Da die Route eine Überraschung bleibt, solltest du direkt danach keine weitere Aktivität mit engem Zeitplan einplanen.
Reisetipp: halte mindestens einen halben Tag frei und nimm wasserdichte Kleidung, feste Schuhe, Snacks und Wasser mit. Das Wetter auf den Färöern kann sich selbst im Sommer schnell ändern.

Autofahren ist einfach, aber anders

Ein Auto gehört zu den bequemsten Möglichkeiten, den Archipel zu erkunden. Die meisten größeren Inseln sind durch Straßen, Brücken und Unterwassertunnel miteinander verbunden, während außerhalb der größeren Orte meist wenig Verkehr herrscht.
Trotzdem solltest du auf schmale Straßen, einspurige Tunnel und plötzlich wechselndes Wetter vorbereitet sein. Das Abblendlicht muss jederzeit eingeschaltet sein. Die übliche Höchstgeschwindigkeit beträgt 50 km/h in Ortschaften und 80 km/h außerhalb geschlossener Ortschaften.
Auch die Unterwassertunnel erhöhen die Kosten eines Roadtrips. Die Fahrt durch den Eysturoy-Tunnel kann beispielsweise bei Nutzung des günstigeren Tarifs etwa 10 € pro Strecke kosten. Ohne das entsprechende Abonnement können rund 24 € pro Strecke anfallen.

Faroe Islands

Spartipp: frage den Mietwagenanbieter, ob Tunnelgebühren bereits enthalten sind oder später berechnet werden. Da es keine klassischen Mautstellen gibt, solltest du dich vorher über das Zahlungssystem informieren, um Überraschungen zu vermeiden.

Anreise zu den Inseln

Vágar ist der einzige Flughafen der Färöer-Inseln. Direktflüge gibt es unter anderem von Kopenhagen, Paris, Reykjavík, London, Edinburgh, Oslo und Bergen, wobei einige Verbindungen nur saisonal angeboten werden.
Wer langsamer reisen möchte, kann mit der Fähre aus Norddänemark anreisen. Die Überfahrt dauert im Sommer etwa zwei Tage, und die Mitnahme des eigenen Fahrzeugs ist möglich.

Wie viel sollte man einplanen?

Die Färöer-Inseln gehören nicht zu den günstigen Reisezielen.
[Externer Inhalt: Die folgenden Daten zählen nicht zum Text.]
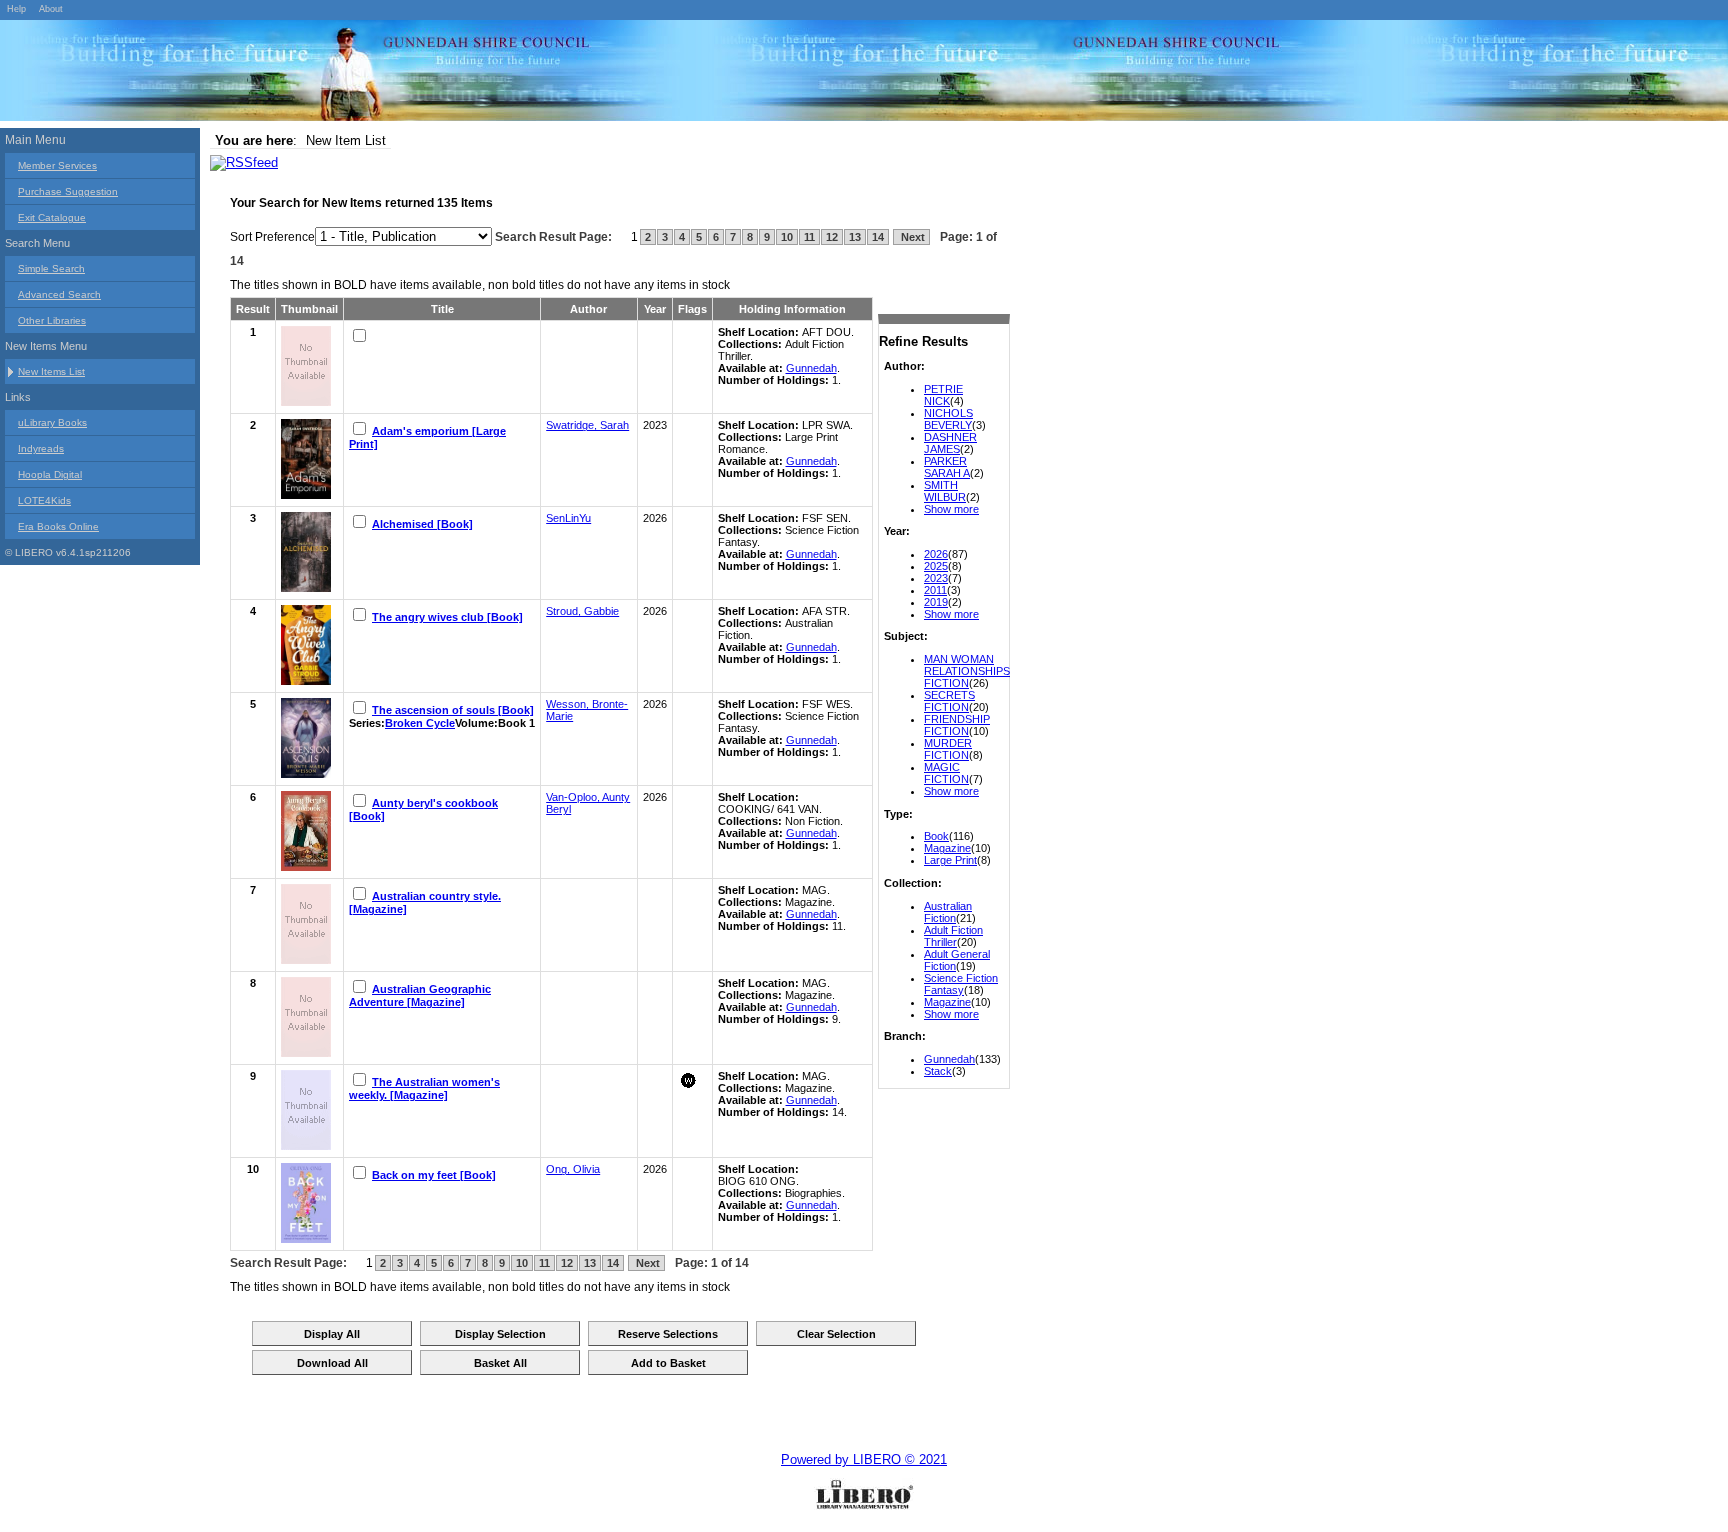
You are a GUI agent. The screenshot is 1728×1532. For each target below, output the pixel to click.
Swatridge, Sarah (587, 425)
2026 (936, 554)
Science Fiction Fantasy (961, 984)
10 (787, 237)
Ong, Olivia (573, 1169)
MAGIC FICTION (946, 773)
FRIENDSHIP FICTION (957, 725)
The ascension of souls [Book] (453, 710)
Deshalb sollten Unterkunft und Mietwagen besonders zwischen Juni und August frühzeitig gebucht werden.
Für eine komfortable Reise auf eigene Faust solltest du etwa 150–250 € pro Person und Tag einplanen, wenn ihr euch Unterkunft und Mietwagen teilt. Damit lassen sich Unterkunft, Transport, Kraftstoff und normale Mahlzeiten abdecken. Tunnelgebühren, längere Ausflüge und teurere Restaurants können die Gesamtkosten jedoch erhöhen.
Sparen lässt sich leichter, wenn du außerhalb des Zentrums von Tórshavn übernachtest, einige Mahlzeiten selbst zubereitest und Fahrtage mit Wanderungen kombinierst.
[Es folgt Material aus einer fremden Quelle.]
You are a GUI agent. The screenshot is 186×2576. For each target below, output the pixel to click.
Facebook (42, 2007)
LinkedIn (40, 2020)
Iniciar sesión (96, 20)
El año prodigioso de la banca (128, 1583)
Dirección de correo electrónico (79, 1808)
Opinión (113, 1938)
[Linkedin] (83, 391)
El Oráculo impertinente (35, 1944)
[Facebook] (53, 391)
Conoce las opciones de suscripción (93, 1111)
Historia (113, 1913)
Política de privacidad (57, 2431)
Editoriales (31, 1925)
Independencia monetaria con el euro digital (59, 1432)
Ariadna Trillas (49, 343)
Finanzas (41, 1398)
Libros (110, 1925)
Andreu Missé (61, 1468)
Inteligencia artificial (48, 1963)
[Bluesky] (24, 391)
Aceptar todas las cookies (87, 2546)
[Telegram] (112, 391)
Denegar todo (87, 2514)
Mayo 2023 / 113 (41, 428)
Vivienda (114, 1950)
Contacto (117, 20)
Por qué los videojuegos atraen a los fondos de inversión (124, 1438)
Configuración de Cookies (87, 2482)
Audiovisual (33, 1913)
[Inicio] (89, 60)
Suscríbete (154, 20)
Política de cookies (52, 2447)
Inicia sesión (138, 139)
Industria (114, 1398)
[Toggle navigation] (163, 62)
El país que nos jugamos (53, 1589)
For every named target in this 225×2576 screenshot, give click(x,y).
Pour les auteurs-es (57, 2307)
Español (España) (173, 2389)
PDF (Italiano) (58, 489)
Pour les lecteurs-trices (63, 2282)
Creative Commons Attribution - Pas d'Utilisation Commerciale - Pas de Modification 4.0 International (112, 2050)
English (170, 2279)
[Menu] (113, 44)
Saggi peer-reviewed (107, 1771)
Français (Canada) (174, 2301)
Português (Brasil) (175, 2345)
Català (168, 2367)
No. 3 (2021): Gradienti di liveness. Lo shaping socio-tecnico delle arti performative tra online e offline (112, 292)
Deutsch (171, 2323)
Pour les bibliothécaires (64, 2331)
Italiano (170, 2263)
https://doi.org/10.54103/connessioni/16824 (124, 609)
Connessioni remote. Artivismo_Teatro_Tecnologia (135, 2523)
Raum für Überraschungen lassen

Das Besondere an der Idee ist, dass sie eine Gewohnheit des modernen Reisens durchbricht: schon vor der Ankunft genau zu wissen, wie alles aussieht. Statt denselben Fotos, Rankings und Reiseplänen wie alle anderen zu folgen, geben Reisende ein wenig Kontrolle ab und lassen lokales Wissen den Tag bestimmen.
Geheime Route
Die Färöer-Inseln sind mit ihren kurvigen Straßen, Tunneln, Wasserfällen und Dörfern, die hinter fast jeder Kurve auftauchen, wie geschaffen für Roadtrips. Eine Route, die ihr Ziel geheim hält, liefert einfach noch einen Grund, die Fahrt selbst zu genießen, statt zum nächsten berühmten Aussichtspunkt zu hetzen.